---------- Excerpted data
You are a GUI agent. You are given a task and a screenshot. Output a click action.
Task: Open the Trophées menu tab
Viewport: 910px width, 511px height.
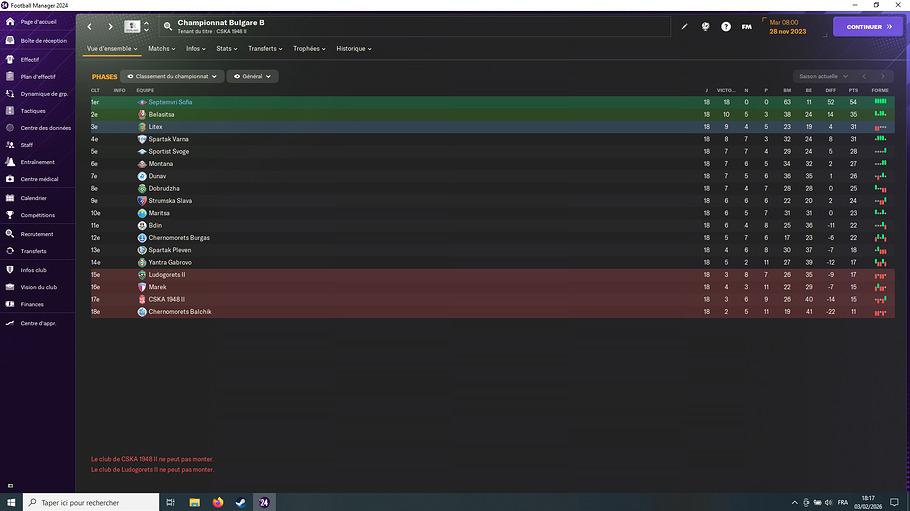point(309,49)
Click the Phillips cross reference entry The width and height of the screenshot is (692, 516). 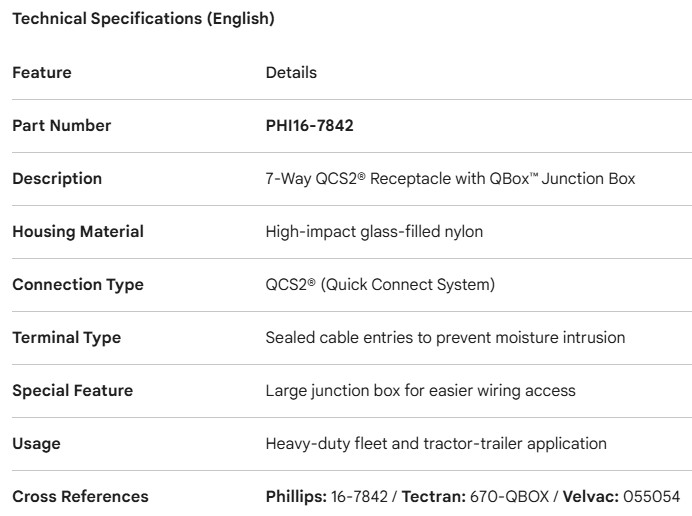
--------------------
■ **Work item**: Exclude images and repeat all entries exactly.

■ **Result below**:
You are a GUI agent. You are given a task and a screenshot. Output a click action.
Task: Open the Trophées menu tab
Viewport: 910px width, 511px height.
point(309,49)
Click the Phillips cross reference entry The width and height of the screenshot is (692, 516). 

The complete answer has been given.